*Requirements*: Convert the rows below into a JSON list of strings with one string per line, leaving out the blank lines.

Dataset rows
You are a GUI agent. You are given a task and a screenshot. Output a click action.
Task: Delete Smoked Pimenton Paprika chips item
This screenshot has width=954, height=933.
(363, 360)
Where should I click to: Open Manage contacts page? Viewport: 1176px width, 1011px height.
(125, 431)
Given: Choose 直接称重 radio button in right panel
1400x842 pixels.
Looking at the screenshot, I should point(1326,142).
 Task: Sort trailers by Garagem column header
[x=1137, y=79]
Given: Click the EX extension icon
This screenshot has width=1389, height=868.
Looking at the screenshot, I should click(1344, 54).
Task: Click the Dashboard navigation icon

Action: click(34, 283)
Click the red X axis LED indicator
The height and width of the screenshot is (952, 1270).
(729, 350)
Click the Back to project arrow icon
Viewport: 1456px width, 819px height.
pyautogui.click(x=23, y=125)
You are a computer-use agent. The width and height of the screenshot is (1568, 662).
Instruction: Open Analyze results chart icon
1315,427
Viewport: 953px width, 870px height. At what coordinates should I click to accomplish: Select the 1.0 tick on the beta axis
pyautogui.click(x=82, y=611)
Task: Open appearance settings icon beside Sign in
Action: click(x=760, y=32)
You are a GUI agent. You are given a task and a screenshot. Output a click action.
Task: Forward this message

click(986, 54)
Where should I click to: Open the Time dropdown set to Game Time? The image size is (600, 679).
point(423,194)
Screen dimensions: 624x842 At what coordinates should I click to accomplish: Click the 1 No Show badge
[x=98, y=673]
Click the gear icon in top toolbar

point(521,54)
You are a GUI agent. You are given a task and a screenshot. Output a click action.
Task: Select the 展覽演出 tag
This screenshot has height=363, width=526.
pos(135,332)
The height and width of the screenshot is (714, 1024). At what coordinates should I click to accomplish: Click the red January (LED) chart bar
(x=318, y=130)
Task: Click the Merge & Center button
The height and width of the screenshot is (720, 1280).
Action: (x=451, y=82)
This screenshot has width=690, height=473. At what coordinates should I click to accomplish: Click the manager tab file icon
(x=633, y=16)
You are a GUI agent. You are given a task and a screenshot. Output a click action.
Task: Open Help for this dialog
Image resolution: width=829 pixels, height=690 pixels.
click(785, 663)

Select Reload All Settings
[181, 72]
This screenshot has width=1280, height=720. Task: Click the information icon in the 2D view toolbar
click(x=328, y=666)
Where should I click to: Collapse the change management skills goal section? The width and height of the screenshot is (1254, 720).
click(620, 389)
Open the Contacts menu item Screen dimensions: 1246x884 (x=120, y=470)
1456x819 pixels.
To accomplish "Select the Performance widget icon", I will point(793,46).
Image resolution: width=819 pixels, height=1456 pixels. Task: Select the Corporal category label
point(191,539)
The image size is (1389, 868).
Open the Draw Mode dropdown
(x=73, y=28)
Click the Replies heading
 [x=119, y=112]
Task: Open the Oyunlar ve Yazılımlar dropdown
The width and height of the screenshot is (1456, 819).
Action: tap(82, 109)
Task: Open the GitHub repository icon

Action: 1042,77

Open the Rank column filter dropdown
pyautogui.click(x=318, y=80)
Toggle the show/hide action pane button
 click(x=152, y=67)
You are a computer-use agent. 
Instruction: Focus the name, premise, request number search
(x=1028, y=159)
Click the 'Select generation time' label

*Result of this task*:
[
  "You are a GUI agent. You are given a task and a screenshot. Output a click action.",
  "Task: Delete Smoked Pimenton Paprika chips item",
  "This screenshot has width=954, height=933.",
  "(363, 360)",
  "Where should I click to: Open Manage contacts page? Viewport: 1176px width, 1011px height.",
  "(125, 431)",
  "Given: Choose 直接称重 radio button in right panel",
  "1400x842 pixels.",
  "Looking at the screenshot, I should point(1326,142).",
  " Task: Sort trailers by Garagem column header",
  "[x=1137, y=79]",
  "Given: Click the EX extension icon",
  "This screenshot has width=1389, height=868.",
  "Looking at the screenshot, I should click(1344, 54).",
  "Task: Click the Dashboard navigation icon",
  "Action: click(34, 283)",
  "Click the red X axis LED indicator",
  "The height and width of the screenshot is (952, 1270).",
  "(729, 350)",
  "Click the Back to project arrow icon",
  "Viewport: 1456px width, 819px height.",
  "pyautogui.click(x=23, y=125)",
  "You are a computer-use agent. The width and height of the screenshot is (1568, 662).",
  "Instruction: Open Analyze results chart icon",
  "1315,427",
  "Viewport: 953px width, 870px height. At what coordinates should I click to accomplish: Select the 1.0 tick on the beta axis",
  "pyautogui.click(x=82, y=611)",
  "Task: Open appearance settings icon beside Sign in",
  "Action: click(x=760, y=32)",
  "You are a GUI agent. You are given a task and a screenshot. Output a click action.",
  "Task: Forward this message",
  "click(986, 54)",
  "Where should I click to: Open the Time dropdown set to Game Time? The image size is (600, 679).",
  "point(423,194)",
  "Screen dimensions: 624x842 At what coordinates should I click to accomplish: Click the 1 No Show badge",
  "[x=98, y=673]",
  "Click the gear icon in top toolbar",
  "point(521,54)",
  "You are a GUI agent. You are given a task and a screenshot. Output a click action.",
  "Task: Select the 展覽演出 tag",
  "This screenshot has height=363, width=526.",
  "pos(135,332)",
  "The height and width of the screenshot is (714, 1024). At what coordinates should I click to accomplish: Click the red January (LED) chart bar",
  "(x=318, y=130)",
  "Task: Click the Merge & Center button",
  "The height and width of the screenshot is (720, 1280).",
  "Action: (x=451, y=82)",
  "This screenshot has width=690, height=473. At what coordinates should I click to accomplish: Click the manager tab file icon",
  "(x=633, y=16)",
  "You are a GUI agent. You are given a task and a screenshot. Output a click action.",
  "Task: Open Help for this dialog",
  "Image resolution: width=829 pixels, height=690 pixels.",
  "click(785, 663)",
  "Select Reload All Settings",
  "[181, 72]",
  "This screenshot has width=1280, height=720. Task: Click the information icon in the 2D view toolbar",
  "click(x=328, y=666)",
  "Where should I click to: Collapse the change management skills goal section? The width and height of the screenshot is (1254, 720).",
  "click(620, 389)",
  "Open the Contacts menu item Screen dimensions: 1246x884 (x=120, y=470)",
  "1456x819 pixels.",
  "To accomplish \"Select the Performance widget icon\", I will point(793,46).",
  "Image resolution: width=819 pixels, height=1456 pixels. Task: Select the Corporal category label",
  "point(191,539)",
  "The image size is (1389, 868).",
  "Open the Draw Mode dropdown",
  "(x=73, y=28)",
  "Click the Replies heading",
  " [x=119, y=112]",
  "Task: Open the Oyunlar ve Yazılımlar dropdown",
  "The width and height of the screenshot is (1456, 819).",
  "Action: tap(82, 109)",
  "Task: Open the GitHub repository icon",
  "Action: 1042,77",
  "Open the Rank column filter dropdown",
  "pyautogui.click(x=318, y=80)",
  "Toggle the show/hide action pane button",
  " click(x=152, y=67)",
  "You are a computer-use agent. ",
  "Instruction: Focus the name, premise, request number search",
  "(x=1028, y=159)",
  "Click the 'Select generation time' label"
]